There is no need for
The problem with language detection is, that it will never be fully precise. My browser quite often misidentifies the language, and it was done by google who probably put a lot of great minds to that tasks.
However here are some points to consider:
I am not sure what Perls Lingua::Identify
module really is using, but most often these tasks are handled by Naive Baysian models as somebody pointed out in another answer. Baysian models use probability to classify into a number of categories, in your case these would be different language. Now these probabilities are both dependend probablities, i.e. how often a certain feature appears for each category, as well as independent (prior) probabilities, i.e. how often each category appears in total.
Because both these informations are used, you are very likely to get a low prediction quality when the priors are wrong. I guess Linua::Identify
has mostly been trained by a corpus of online document, so the highest prior will most likely be english. What this means, that Lingua::Identify
will most likely classify your documents as english, unless it has severe reasons to believe otherwise (In your case it most likely does have severe reason, because you say your documents are misclassified as italian, french and spanish).
This means you should try to re-train your model, if possible. There might be some methods within Lingua::Identify
to help you with this. If not, I would suggest you write your own Naive Bayes classifier (it's quite simple actually).
In case you have a Naive Bayes Classifier, you have to decide on a set of features. Most often the frequencies of letters are very characteristic for each language, so this would be a first guess. Just try to train your classifier on these frequencies first. Naive Bayes Classifier are used in spam-filters, so you can train it like one of those. Have it run on a sample set, and whenever you get a misclassification, update the classifier to the correct classification. After a while it will get less and less wrong.
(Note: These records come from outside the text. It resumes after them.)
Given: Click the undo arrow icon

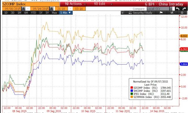Looking at the screenshot, I should pos(178,9).
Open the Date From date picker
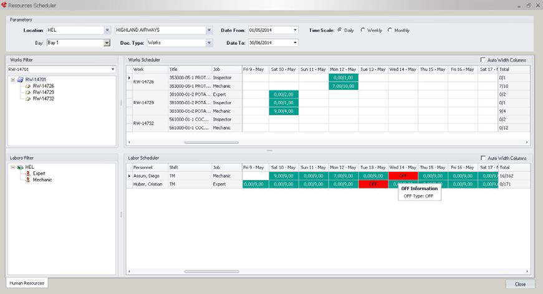This screenshot has width=543, height=294. point(295,30)
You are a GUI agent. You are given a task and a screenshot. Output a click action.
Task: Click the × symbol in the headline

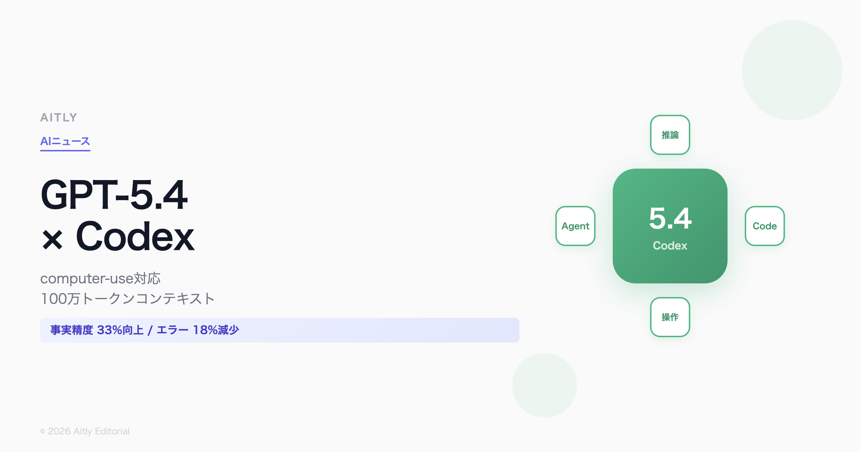pyautogui.click(x=52, y=240)
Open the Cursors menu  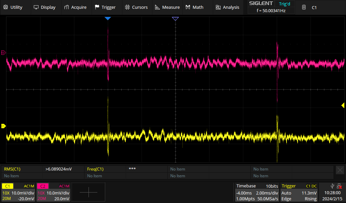click(136, 7)
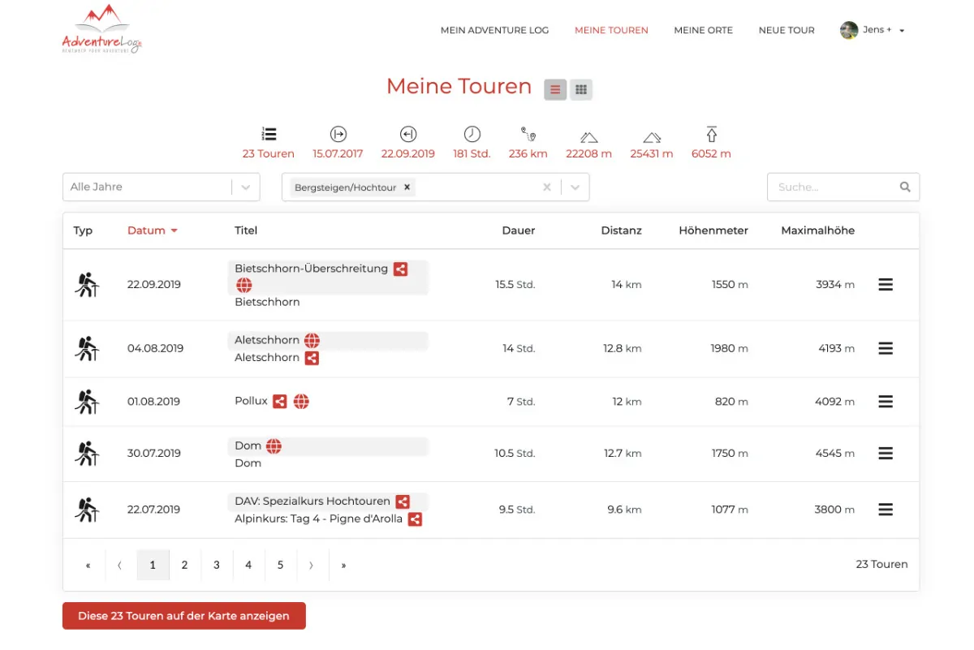
Task: Click the globe icon next to Pollux
Action: (301, 401)
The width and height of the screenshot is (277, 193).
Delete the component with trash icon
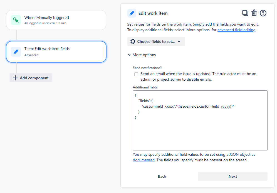pos(254,13)
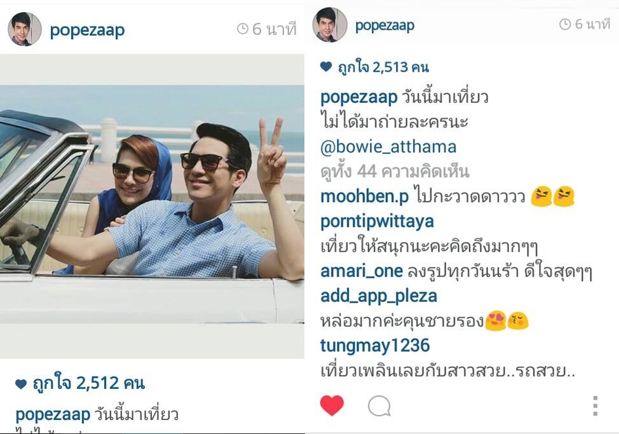
Task: Open tungmay1236 commenter profile
Action: pyautogui.click(x=375, y=346)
In case single letter frequency does not give you well enough results, you could try using n-grams instead (however be aware of the combinatorial explosion this will introduce). I would not suggest ever trying anything more than 3-grams. In case this still does not give you good results, try manually identifying unique frequent words in each language and add those to your feature set. I am sure once you start experimenting on this you will get more ideas for features to try out.
Another nice thing about the approach using Bayesian Classifiers, is that you can always add new information in case more documents come in, which do not match the trained data. In this case you can just reclassify a few of the new documents and similar to a spam filter the classifier will adapt to the changing environment.